Captopril, an ACE inhibitor, antagonizes the effect of the RAAS. The RAAS is a homeostatic mechanism for regulating hemodynamics, water and electrolyte balance. During sympathetic stimulation or when renal blood pressure or blood flow is reduced, renin is released from the granular cells of the juxtaglomerular apparatus in the kidneys. In the blood stream, renin cleaves circulating angiotensinogen to ATI, which is subsequently cleaved to ATII by ACE. ATII increases blood pressure using a number of mechanisms. First, it stimulates the secretion of aldosterone from the adrenal cortex. Aldosterone travels to the distal convoluted tubule (DCT) and collecting tubule of nephrons where it increases sodium and water reabsorption by increasing the number of sodium channels and sodium-potassium ATPases on cell membranes. Second, ATII stimulates the secretion of vasopressin (also known as antidiuretic hormone or ADH) from the posterior pituitary gland. ADH stimulates further water reabsorption from the kidneys via insertion of aquaporin-2 channels on the apical surface of cells of the DCT and collecting tubules. Third, ATII increases blood pressure through direct arterial vasoconstriction. Stimulation of the Type 1 ATII receptor on vascular smooth muscle cells leads to a cascade of events resulting in myocyte contraction and vasoconstriction. In addition to these major effects, ATII induces the thirst response via stimulation of hypothalamic neurons. ACE inhibitors inhibit the rapid conversion of ATI to ATII and antagonize RAAS-induced increases in blood pressure. ACE (also known as kininase II) is also involved in the enzymatic deactivation of bradykinin, a vasodilator. Inhibiting the deactivation of bradykinin increases bradykinin levels and may sustain its effects by causing increased vasodilation and decreased blood pressure.

Pharmacokinetics:- 

About 70% of orally administered captopril is absorbed. Presence of food in stomach reduce its bioavailability.
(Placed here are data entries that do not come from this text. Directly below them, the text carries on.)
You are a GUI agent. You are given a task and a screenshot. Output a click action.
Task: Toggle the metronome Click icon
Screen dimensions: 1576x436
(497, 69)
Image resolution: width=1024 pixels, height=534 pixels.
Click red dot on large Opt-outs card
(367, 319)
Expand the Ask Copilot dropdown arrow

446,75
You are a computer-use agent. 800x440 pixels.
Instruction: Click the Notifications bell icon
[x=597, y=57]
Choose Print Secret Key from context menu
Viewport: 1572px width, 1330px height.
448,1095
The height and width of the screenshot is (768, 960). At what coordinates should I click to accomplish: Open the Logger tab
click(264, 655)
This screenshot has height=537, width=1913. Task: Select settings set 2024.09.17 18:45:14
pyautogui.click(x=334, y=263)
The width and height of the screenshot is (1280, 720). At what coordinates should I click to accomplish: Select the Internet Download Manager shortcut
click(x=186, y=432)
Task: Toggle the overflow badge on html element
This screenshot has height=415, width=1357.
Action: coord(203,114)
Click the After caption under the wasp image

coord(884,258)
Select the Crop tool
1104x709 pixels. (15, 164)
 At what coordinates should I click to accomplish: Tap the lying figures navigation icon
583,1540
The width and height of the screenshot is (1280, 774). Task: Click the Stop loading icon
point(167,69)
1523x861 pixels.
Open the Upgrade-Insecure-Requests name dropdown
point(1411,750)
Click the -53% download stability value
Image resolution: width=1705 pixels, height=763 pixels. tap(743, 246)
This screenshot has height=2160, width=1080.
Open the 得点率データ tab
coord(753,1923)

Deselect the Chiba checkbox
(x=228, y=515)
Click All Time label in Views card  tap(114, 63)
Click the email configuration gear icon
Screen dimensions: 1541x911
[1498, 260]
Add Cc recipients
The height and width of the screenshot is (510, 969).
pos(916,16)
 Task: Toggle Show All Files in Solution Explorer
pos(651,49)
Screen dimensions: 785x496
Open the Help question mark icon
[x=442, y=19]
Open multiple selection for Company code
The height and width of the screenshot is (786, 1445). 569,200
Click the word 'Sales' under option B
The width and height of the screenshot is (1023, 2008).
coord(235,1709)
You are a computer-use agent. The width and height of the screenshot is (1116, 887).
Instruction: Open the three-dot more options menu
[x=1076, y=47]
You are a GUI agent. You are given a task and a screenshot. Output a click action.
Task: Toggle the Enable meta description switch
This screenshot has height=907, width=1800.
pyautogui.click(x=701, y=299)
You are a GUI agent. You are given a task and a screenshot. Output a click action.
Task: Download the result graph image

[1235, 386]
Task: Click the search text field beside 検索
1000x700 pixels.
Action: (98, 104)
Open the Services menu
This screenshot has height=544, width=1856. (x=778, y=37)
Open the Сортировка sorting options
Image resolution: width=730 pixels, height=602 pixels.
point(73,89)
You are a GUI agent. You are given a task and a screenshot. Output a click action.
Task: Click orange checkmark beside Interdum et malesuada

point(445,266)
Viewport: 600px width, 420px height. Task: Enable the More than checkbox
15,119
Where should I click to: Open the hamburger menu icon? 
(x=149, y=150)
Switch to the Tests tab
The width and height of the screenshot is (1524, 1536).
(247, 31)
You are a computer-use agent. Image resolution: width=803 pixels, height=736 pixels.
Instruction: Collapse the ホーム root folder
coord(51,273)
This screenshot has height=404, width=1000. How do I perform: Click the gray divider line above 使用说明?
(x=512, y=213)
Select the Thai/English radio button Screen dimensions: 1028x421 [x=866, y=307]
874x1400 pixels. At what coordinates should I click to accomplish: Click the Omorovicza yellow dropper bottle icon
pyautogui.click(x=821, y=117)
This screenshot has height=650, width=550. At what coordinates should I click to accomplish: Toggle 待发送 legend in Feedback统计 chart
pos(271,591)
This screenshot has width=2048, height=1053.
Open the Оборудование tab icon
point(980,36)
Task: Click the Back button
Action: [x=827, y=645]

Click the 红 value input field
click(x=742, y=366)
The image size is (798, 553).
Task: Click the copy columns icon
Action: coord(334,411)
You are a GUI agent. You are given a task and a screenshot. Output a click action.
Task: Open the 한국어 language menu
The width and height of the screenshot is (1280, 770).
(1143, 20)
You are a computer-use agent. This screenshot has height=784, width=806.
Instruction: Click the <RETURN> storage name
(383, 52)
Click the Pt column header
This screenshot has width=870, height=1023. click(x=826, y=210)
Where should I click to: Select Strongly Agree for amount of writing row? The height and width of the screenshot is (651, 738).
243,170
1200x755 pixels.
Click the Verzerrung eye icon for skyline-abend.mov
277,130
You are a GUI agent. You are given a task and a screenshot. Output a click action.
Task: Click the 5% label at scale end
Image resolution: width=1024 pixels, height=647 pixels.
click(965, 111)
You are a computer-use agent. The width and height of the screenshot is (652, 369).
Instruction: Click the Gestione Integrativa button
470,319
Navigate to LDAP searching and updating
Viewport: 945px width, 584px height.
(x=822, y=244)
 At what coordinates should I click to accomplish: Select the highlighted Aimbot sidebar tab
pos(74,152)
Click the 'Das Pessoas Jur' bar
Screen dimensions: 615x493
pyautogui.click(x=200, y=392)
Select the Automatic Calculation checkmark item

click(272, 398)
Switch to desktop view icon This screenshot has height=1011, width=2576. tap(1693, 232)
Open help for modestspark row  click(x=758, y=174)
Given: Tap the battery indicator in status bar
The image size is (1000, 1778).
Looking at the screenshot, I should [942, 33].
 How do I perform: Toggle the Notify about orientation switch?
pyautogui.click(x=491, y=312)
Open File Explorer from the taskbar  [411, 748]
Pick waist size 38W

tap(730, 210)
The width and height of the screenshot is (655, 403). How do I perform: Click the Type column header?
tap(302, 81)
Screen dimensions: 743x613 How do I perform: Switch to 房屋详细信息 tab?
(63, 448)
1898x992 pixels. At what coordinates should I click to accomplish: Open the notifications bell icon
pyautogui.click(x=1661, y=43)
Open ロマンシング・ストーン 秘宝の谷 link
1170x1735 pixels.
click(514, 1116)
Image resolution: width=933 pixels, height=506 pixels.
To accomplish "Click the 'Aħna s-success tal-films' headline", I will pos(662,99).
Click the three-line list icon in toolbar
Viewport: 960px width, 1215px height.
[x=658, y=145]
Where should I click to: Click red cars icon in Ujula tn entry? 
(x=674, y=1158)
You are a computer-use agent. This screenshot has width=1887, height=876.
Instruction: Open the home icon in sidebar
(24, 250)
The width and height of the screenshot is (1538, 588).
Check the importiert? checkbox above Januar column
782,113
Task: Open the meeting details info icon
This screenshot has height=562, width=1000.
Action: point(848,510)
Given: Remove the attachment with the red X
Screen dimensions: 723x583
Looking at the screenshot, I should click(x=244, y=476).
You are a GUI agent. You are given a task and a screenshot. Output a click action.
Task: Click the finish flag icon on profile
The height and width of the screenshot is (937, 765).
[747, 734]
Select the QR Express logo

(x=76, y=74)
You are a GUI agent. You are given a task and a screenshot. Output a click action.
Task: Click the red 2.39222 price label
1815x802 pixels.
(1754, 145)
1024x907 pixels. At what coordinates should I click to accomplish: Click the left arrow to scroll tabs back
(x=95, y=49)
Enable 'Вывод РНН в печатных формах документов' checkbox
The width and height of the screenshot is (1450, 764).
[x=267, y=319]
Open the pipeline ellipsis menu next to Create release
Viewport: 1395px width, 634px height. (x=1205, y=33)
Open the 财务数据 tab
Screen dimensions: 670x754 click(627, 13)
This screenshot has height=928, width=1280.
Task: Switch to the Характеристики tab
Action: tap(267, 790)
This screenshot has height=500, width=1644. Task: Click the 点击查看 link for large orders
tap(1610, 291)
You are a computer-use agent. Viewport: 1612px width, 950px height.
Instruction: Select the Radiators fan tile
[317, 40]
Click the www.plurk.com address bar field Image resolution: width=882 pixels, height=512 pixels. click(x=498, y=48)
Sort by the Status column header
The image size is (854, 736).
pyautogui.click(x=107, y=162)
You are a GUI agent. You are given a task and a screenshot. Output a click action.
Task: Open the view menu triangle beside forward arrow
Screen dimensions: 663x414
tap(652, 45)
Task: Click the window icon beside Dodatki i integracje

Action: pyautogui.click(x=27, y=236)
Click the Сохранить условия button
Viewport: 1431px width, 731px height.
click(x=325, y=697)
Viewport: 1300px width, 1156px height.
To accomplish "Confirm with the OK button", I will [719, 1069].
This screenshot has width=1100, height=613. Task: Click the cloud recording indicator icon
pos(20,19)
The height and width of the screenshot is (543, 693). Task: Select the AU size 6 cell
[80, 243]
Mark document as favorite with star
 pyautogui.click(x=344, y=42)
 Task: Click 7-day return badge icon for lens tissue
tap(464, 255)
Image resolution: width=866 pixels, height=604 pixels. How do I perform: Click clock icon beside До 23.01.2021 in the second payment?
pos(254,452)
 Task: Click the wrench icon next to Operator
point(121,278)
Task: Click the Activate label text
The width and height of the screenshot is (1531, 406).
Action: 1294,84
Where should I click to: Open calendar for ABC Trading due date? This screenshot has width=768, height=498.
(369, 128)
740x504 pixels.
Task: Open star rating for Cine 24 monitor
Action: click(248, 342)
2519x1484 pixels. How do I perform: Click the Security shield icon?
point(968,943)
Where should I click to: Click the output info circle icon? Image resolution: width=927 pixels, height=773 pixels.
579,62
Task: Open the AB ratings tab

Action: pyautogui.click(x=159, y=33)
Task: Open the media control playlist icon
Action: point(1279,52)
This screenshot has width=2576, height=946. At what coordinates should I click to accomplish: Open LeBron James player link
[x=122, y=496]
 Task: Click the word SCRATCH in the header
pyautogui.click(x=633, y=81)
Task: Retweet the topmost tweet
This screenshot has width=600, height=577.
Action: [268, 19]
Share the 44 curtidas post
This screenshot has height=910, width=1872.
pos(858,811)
Penetration in brain is poor . It is partly metabolized and partly excreted unchanged in urine. The plasma t½ is ~ 2 hours, but actions last for 6-12 hours.

Mechanism of action:- 

There are two isoforms of ACE: the somatic isoform, which exists as a glycoprotein comprised of a single polypeptide chain of 1277; and the testicular isoform, which has a lower molecular mass and is thought to play a role in sperm maturation and binding of sperm to the oviduct epithelium. Somatic ACE has two functionally active domains, N and C, which arise from tandem gene duplication. Although the two domains have high sequence similarity, they play distinct physiological roles. The C-domain is predominantly involved in blood pressure regulation while the N-domain plays a role in hematopoietic stem cell differentiation and proliferation. ACE inhibitors bind to and inhibit the activity of both domains, but have much greater affinity for and inhibitory activity against the C-domain. Captopril, one of the few ACE inhibitors that is not a prodrug, competes with ATI for binding to ACE and inhibits and enzymatic proteolysis of ATI to ATII. Decreasing ATII levels in the body decreases blood pressure by inhibiting the pressor effects of ATII as described in the Pharmacology section above. Captopril also causes an increase in plasma renin activity likely due to a loss of feedback inhibition mediated by ATII on the release of renin and/or stimulation of reflex mechanisms via baroreceptors. Captopril’s affinity for ACE is approximately 30,000 times greater than that of ATI.

used:-

Captopril is used in the treatment of Hypertension (high blood pressure), prevention of heart attack and stroke and Heart failure. It lowers the risk of heart attack and stroke.

 side effects:- 

Nausea, Taste change, Epigastric pain, Nonproductive cough, Sleep disorder.

Doses:-

25mg BD , increased gradually upto 50mg TDS according to response. In patients on diuretic and in CHF patients it is wise to start with 6.25 mg BD to avoid marked fall in BP initially. Tablet should be taken 1 hr before or 2 hr after a meal & as directed by your doctor.